JOB. Put the part of the data that opens with the line containing "Task: Open the red alert icon beside Kudan" and closes with the line containing "Action: [233, 322]" into a JSON list of strings, one string per line, with blank lines left out.

RECORDS FOR PROCESSING.
+++++

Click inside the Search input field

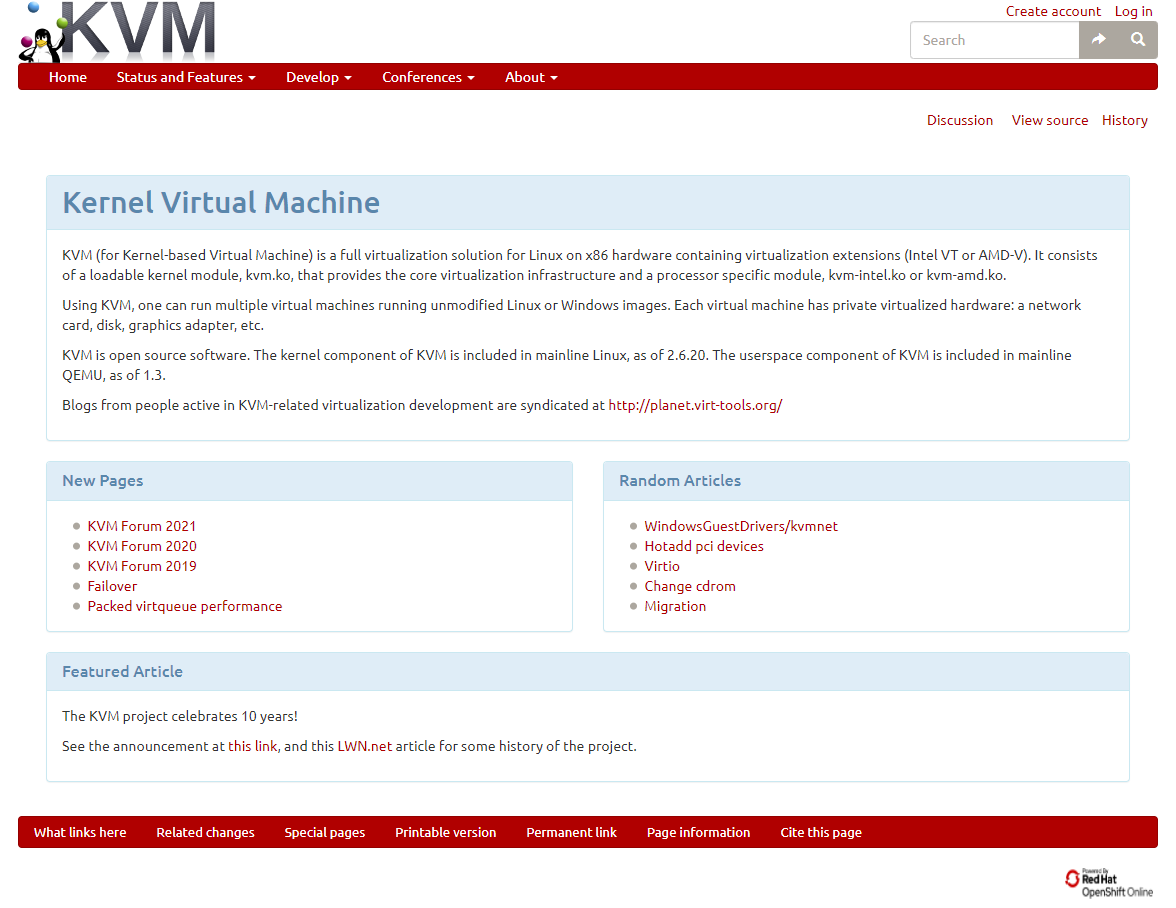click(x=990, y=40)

+++++

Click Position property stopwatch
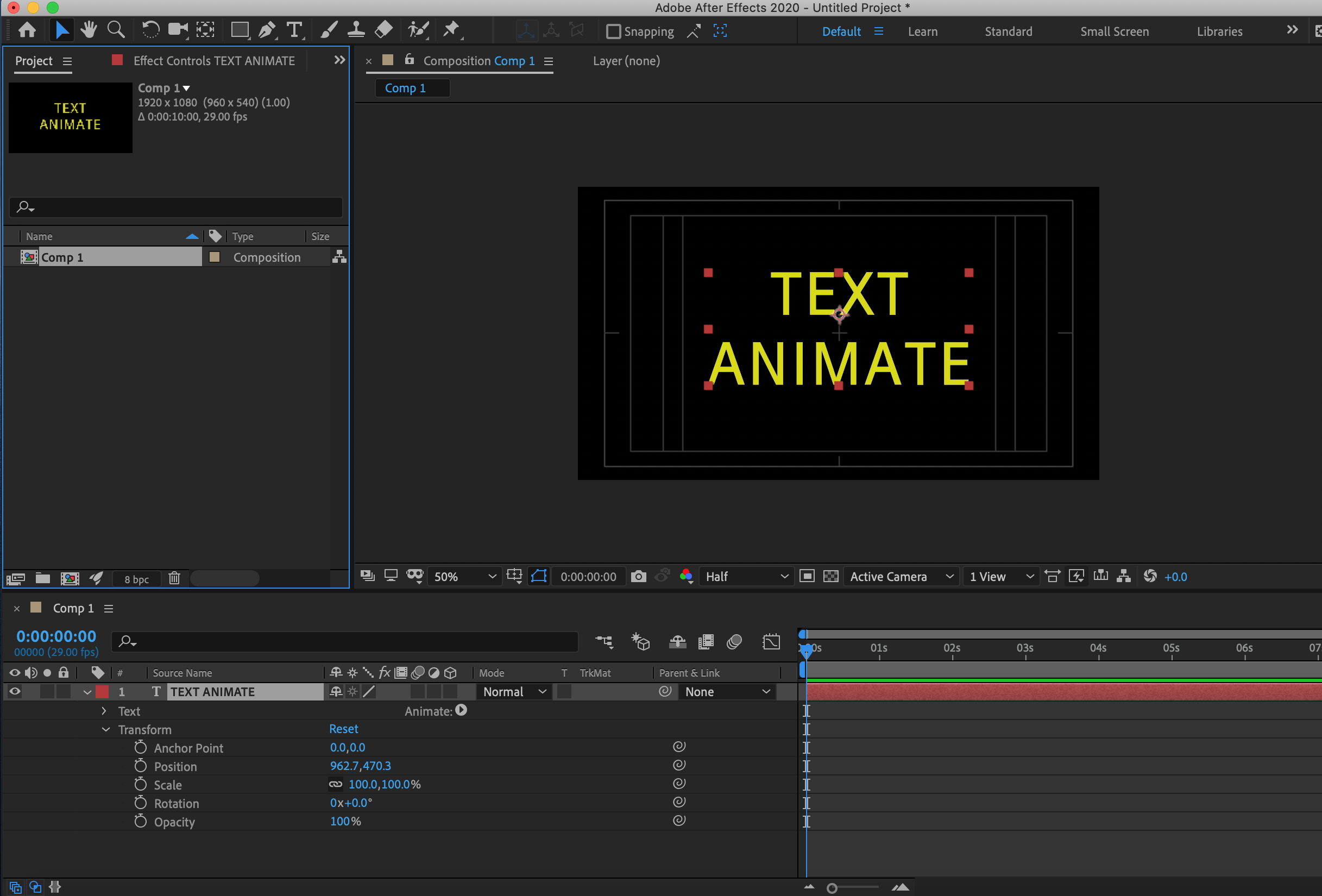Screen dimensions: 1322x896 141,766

+++++

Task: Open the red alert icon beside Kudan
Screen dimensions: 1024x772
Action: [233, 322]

+++++

REPLY TO THE EXERCISE.
[
  "Task: Open the red alert icon beside Kudan",
  "Screen dimensions: 1024x772",
  "Action: [233, 322]"
]